Side note: The Greenville library has a small but decent Wicca-specific section. The Lakeview library has a few mythology books and only two on Wicca, both by Steve Russo and published in 2005: Protecting Your Teen From Today’s Witchcraft: A Parent’s Guide to Confronting Wicca and the Occult and What’s the Deal with Wicca? A Deeper Look into the Dark Side of Today’s Witchcraft. So, you know. Not particularly friendly.

Instead of trying to find cheap used copies of books that were recommended to me but that I didn’t know for sure I’d want to keep always… enter the library! And thanks to the MelCat interlibrary loan system, it doesn’t matter if my local library only has books that are antagonistic to Wicca. If a participating library anywhere in Michigan has a copy of a book I want, I can borrow it. It’s not quite so broom closet-friendly as Amazon, because you can click buttons to request books online but you do have to interact with another human to pick them up. It is free, however, and that’s hard to beat.

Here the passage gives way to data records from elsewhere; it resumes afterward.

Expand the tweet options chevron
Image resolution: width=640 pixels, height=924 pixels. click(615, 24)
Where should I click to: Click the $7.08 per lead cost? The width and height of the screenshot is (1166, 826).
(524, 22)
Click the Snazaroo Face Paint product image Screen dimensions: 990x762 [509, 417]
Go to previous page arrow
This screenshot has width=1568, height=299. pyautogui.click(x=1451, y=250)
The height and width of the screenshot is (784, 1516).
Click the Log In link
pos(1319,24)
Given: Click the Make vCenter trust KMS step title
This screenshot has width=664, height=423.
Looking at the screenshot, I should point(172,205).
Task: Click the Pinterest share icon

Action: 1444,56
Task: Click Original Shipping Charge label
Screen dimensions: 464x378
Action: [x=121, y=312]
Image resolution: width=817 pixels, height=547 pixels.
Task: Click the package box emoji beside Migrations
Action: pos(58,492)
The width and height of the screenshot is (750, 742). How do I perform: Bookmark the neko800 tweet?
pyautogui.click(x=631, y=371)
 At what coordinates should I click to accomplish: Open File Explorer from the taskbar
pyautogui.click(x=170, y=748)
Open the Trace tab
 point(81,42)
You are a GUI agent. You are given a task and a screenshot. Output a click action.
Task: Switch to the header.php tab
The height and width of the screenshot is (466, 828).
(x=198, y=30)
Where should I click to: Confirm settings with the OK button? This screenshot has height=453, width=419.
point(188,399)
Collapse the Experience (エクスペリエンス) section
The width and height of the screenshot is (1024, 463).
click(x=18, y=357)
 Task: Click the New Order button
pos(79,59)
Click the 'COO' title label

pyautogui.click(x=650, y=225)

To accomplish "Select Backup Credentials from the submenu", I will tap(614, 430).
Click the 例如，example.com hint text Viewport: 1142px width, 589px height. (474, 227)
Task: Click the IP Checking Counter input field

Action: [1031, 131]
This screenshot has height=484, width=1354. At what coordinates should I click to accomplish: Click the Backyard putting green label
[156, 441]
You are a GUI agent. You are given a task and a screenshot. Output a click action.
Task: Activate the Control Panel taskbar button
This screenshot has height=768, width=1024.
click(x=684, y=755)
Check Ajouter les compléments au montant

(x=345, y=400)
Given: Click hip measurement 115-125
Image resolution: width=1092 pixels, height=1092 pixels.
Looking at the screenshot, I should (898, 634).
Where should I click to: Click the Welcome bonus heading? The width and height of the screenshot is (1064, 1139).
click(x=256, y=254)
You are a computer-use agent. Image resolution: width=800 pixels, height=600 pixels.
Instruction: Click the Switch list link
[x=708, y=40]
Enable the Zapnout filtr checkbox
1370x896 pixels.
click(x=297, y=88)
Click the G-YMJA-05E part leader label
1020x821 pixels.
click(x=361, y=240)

This post was brought to you by the books I’ve read recently that were interesting, but not worth keeping on my shelf or in my ereader, and books I’ve just requested that are similarly interesting but I’m not sure I’ll love them (and if I do, I’ll buy a print copy to keep). If I’d paid money for the books I just finished, I’d be cranky. But I didn’t! And they simply go back to the library! Off you go, mediocre books! May you be just the thing someone else is looking for.